#### INPUT DATA
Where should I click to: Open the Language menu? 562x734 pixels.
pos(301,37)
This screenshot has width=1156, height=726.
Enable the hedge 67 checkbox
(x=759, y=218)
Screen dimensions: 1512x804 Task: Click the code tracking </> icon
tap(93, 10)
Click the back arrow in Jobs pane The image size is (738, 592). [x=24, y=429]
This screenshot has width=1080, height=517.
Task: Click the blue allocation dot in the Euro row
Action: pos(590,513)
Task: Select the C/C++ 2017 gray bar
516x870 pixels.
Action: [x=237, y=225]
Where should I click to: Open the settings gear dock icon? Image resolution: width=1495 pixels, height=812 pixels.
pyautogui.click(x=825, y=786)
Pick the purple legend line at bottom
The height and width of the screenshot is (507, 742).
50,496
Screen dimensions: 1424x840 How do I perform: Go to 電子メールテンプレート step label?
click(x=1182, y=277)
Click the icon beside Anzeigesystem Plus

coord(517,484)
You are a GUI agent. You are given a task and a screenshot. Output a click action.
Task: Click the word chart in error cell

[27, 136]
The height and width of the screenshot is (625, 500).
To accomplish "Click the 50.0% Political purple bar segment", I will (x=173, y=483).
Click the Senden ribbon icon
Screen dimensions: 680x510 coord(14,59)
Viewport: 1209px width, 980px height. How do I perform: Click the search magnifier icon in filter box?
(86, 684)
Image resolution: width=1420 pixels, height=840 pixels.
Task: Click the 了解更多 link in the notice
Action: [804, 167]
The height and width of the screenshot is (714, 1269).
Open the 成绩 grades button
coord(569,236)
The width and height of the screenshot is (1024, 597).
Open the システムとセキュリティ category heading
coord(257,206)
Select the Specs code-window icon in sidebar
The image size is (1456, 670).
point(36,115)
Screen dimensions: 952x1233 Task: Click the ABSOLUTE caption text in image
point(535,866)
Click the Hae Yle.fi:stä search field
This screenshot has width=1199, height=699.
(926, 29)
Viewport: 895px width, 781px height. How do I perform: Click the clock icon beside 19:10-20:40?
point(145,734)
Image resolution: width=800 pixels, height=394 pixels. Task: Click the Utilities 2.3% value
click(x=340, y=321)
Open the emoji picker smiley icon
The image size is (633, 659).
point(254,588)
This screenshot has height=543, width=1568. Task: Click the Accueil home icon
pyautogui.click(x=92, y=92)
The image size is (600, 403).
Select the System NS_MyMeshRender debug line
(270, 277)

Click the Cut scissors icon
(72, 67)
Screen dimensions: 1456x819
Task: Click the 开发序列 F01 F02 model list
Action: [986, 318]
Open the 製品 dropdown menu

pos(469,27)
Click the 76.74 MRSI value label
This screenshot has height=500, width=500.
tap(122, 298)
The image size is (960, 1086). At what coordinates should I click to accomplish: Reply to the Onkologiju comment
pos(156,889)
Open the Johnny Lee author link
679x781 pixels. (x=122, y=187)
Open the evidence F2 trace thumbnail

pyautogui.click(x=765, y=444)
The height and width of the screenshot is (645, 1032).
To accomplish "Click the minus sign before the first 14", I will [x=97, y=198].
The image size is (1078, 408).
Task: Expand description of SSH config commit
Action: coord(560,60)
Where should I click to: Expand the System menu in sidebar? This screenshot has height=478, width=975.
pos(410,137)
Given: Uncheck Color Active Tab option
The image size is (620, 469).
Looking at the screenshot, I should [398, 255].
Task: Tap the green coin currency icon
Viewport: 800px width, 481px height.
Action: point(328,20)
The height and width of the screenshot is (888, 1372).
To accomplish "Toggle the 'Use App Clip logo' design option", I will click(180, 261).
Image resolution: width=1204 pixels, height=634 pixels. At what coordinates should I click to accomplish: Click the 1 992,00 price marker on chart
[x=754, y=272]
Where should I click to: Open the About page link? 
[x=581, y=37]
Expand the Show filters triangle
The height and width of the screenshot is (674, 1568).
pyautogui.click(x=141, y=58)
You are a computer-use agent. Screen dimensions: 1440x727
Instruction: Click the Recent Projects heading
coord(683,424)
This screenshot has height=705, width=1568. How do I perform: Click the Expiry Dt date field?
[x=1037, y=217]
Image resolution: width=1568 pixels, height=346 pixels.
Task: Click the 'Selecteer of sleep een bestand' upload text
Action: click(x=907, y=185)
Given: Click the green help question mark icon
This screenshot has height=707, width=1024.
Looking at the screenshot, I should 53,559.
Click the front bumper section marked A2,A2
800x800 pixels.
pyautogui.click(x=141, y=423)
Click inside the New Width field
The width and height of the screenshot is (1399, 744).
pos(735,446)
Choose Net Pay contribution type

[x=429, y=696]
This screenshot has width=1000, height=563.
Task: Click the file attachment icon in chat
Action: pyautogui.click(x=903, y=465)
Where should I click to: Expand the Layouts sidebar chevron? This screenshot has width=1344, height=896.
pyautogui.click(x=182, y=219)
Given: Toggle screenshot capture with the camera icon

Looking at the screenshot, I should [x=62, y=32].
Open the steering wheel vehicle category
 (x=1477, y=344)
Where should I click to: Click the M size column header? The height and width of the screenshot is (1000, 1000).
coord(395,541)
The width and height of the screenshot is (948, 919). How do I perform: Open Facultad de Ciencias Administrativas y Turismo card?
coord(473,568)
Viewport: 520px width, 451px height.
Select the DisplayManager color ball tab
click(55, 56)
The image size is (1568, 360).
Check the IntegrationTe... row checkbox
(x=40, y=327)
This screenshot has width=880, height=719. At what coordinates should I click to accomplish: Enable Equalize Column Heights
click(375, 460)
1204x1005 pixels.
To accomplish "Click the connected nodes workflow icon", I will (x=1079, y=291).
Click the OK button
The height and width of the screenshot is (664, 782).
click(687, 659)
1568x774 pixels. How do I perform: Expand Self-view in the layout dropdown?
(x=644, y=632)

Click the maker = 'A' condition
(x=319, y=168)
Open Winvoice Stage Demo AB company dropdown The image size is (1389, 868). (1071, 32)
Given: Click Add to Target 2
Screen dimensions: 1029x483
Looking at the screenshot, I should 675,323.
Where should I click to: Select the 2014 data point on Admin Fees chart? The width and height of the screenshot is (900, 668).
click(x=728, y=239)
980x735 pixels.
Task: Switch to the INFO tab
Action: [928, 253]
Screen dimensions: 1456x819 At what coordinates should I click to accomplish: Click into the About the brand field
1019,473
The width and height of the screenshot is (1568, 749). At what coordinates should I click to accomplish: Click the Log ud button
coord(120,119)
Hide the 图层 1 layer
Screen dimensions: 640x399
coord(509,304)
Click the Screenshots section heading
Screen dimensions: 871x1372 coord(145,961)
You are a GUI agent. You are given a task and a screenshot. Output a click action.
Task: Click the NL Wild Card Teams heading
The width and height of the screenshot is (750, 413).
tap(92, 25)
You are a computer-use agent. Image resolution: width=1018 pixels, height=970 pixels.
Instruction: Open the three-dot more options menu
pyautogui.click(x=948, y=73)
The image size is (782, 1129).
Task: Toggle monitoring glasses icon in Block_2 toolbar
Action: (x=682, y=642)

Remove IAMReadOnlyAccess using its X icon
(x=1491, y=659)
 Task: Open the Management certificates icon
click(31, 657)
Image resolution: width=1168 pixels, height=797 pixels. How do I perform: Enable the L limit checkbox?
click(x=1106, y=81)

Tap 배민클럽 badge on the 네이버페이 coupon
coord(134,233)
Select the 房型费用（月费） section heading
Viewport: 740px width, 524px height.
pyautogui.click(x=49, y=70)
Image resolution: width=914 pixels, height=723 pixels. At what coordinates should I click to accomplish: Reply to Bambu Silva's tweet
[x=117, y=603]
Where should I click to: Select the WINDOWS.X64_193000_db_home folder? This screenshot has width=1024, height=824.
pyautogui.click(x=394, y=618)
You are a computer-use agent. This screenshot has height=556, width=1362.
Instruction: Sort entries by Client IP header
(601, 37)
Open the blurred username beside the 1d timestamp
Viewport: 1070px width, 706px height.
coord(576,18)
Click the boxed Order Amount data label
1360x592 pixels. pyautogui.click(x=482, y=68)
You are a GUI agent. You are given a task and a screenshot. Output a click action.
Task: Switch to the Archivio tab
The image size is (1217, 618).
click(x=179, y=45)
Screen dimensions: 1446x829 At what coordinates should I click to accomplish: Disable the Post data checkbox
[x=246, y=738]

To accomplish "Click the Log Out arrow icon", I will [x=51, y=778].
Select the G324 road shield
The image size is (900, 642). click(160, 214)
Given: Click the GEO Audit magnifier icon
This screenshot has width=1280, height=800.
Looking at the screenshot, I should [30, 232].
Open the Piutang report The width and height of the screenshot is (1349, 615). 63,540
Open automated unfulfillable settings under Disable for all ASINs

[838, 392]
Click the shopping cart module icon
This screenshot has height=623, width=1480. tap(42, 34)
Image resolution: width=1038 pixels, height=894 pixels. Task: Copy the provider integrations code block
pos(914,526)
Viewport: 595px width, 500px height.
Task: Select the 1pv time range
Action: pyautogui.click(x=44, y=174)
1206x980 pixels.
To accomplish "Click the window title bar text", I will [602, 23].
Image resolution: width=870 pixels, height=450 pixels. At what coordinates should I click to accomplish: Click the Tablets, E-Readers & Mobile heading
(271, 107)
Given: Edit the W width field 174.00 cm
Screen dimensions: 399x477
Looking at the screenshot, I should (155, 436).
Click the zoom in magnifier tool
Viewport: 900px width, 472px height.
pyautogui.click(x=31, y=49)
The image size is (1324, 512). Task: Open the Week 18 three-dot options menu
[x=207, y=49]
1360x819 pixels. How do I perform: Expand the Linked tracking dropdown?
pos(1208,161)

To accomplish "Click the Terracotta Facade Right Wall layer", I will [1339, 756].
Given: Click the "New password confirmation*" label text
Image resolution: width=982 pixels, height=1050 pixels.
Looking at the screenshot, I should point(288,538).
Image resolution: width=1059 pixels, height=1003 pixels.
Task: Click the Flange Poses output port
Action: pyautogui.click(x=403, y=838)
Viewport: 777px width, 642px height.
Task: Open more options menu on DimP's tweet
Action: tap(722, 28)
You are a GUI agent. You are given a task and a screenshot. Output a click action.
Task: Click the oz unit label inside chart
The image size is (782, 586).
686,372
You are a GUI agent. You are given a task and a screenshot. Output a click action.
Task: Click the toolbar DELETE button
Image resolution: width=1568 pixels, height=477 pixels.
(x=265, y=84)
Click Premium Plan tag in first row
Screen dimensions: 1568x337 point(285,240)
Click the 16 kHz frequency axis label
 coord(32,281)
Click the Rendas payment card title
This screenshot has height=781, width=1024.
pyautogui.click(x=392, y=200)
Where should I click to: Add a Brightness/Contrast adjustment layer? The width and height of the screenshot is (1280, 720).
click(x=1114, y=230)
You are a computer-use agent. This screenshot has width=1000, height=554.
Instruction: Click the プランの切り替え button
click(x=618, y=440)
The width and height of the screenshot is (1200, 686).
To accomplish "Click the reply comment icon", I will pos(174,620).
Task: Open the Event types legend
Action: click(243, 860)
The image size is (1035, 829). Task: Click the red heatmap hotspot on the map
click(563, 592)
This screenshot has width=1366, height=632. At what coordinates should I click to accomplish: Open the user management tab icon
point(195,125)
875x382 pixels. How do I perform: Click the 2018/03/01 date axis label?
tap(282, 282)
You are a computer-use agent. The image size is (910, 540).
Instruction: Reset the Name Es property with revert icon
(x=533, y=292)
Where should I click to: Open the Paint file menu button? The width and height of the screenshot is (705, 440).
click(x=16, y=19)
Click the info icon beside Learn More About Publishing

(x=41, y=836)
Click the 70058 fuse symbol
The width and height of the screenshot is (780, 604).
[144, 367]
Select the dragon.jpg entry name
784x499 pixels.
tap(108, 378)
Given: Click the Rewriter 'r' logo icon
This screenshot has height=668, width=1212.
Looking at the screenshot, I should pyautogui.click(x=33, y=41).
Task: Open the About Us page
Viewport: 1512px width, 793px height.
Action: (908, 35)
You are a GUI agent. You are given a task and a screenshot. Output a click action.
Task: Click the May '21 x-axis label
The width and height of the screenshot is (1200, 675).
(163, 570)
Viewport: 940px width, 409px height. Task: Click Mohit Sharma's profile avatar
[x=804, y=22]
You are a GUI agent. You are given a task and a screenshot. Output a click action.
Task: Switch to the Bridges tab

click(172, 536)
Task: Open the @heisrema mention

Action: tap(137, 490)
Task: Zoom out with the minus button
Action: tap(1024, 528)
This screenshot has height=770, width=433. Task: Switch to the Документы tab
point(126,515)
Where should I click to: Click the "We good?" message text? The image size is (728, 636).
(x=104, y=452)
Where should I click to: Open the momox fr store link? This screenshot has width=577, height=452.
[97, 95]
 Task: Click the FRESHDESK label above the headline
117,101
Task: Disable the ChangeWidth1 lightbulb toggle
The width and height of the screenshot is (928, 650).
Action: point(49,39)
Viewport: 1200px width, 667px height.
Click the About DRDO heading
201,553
########
§ **DIRECTIONS FOR THIS TASK**
Every line above carrying the word "title" needs to be shown.

§ **REPLY TO THE TASK**
To accomplish "Click the window title bar text", I will [602, 23].
Click the Rendas payment card title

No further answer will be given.